When it comes to confession of sin, pride for our status or concern for someone else’s opinion of us can cripple us from fulfilling this scripture-mandated imperative. Even though we’re fundamentally the same, our natural self-protection tells us its better to preserve our dignity than to make ourselves vulnerable in such a way. Conversely if we were to lovingly navigate another person away from this or that specific sin, it too could be seen as pride in us; a kind of holier-than-thou attitude. Both of these are false narratives, and need to be dismissed if we are to grow. When Christians live together in community, we must recognise as a matter of primary importance the obvious reality that we are all sinners saved by grace alone. Addressing sin does not mean that that person is being dishonoured or demeaned. Nor do we look any worse than we already are as those who desperately rely on Christ every day. Quite the opposite is actually true; they (and us) are paid a great honour when we admonish one another in the way we should go, in the knowledge that we are all sinners who belong to each other through Christ.
German theologian Dietrich Bonhoeffer writes:
Nothing can be more cruel than that leniency which abandons others to their sin.
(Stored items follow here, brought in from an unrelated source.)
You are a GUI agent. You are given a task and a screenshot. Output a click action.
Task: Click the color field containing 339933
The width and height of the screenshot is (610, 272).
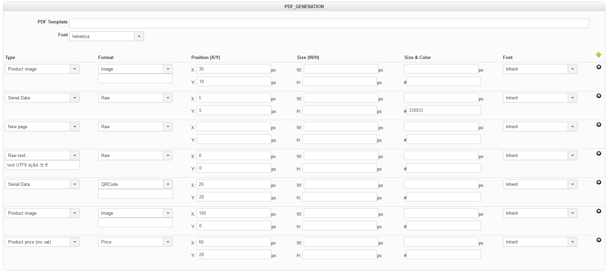click(443, 110)
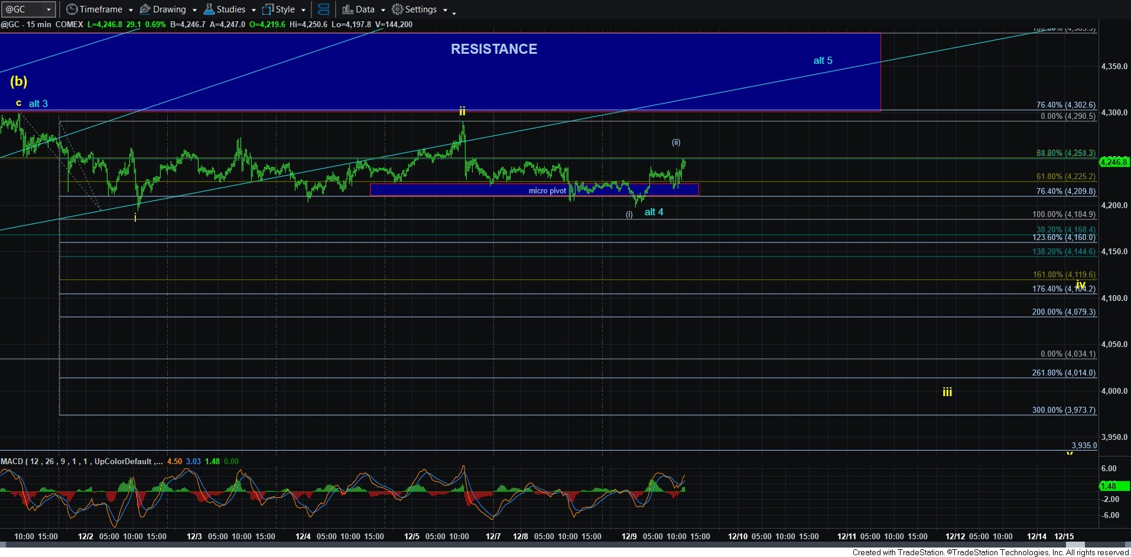Expand the Timeframe dropdown arrow

[x=131, y=10]
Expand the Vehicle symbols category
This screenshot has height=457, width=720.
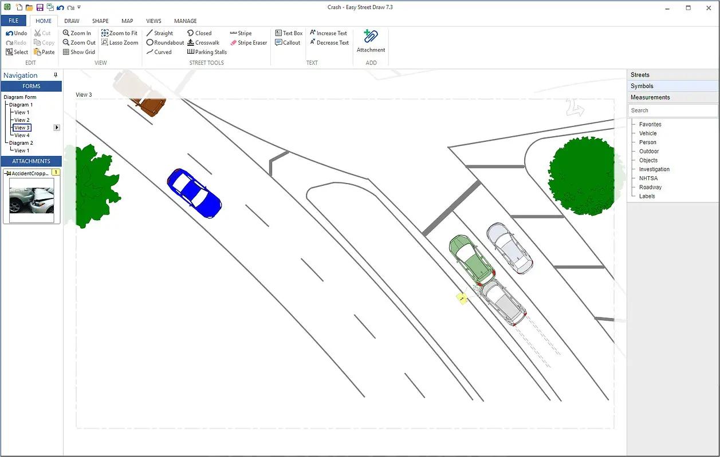click(648, 133)
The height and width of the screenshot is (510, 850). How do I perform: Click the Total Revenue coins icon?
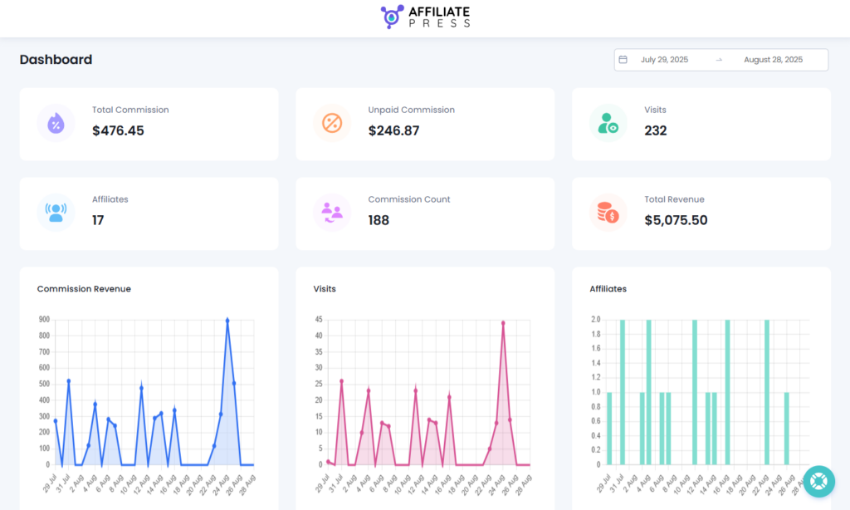(608, 213)
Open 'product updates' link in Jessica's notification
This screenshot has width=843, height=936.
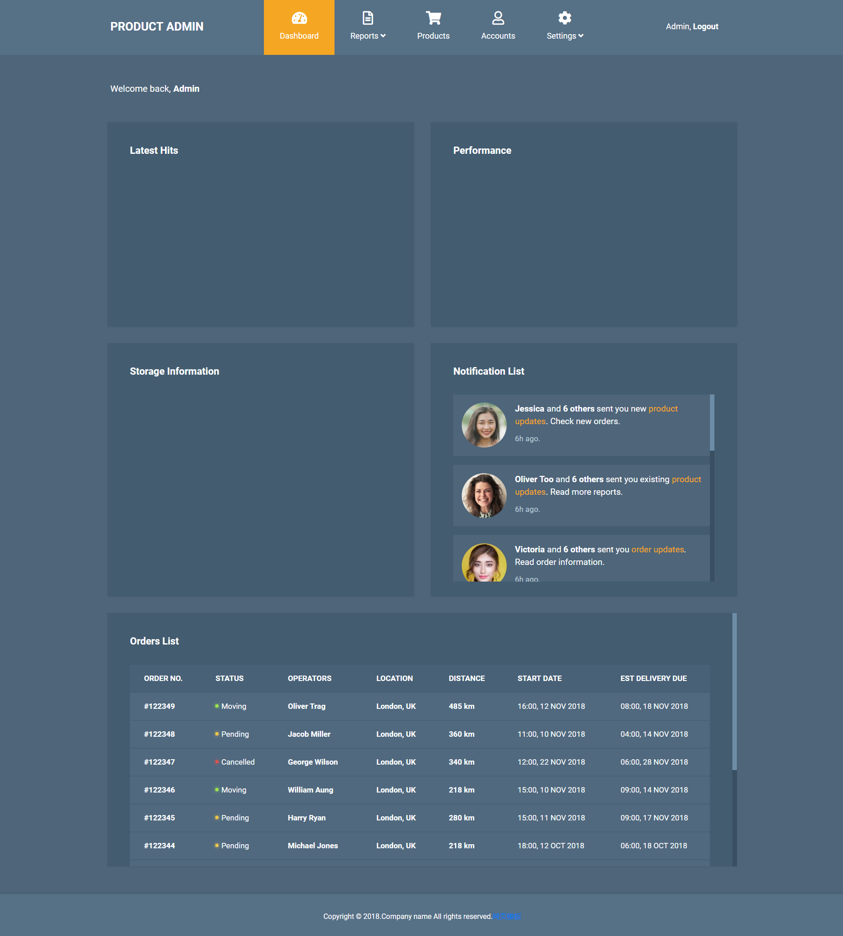662,409
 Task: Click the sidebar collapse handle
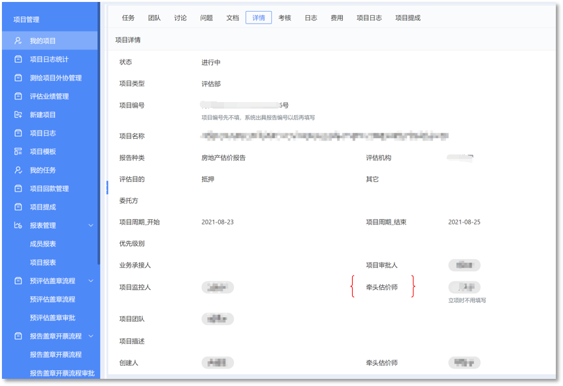point(106,188)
Nothing can be more compassionate than that severe reprimand which calls another Christian in one’s community back from the path of sin.
John Wesley was never one to shy away from the seriousness of sin, habitually beginning his class meetings with “what sin has overtaken you this week, brother?” James 5:16 tells us “confess your sins to one another”. It is entirely possible for people to meet together, worship together, pray together, and yet be utterly isolated from each other because they enjoy fellowship as believers, yet not as repentant sinners. If we are genuinely saved, if we are legitimately concerned with growing in Christ, and if we are intentional about not staying the same but continually “working out our salvation with fear and trembling” (Phil 2:12), then we must move beyond general sweeping confessions of “sin” and engage in acknowledgement and repentance for specific sins. Scripture tells us that sin won’t be conquered in isolation, but if we are to put sin to death and grow in our walk with Christ, it happens in the community of the saints.
We must choose to go deeper; to love each other harder and hate sin (in ourselves, as well as in others) more. I pray that we would be a people who grasp the seriousness of sin; humbly but urgently exhorting one another through tears to turn from sin when sin is apparent, quick to accept in humility when it is pointed out in us, and always with rejoicing because of the forgiveness that is ours in Christ, to the praise of his glorious grace.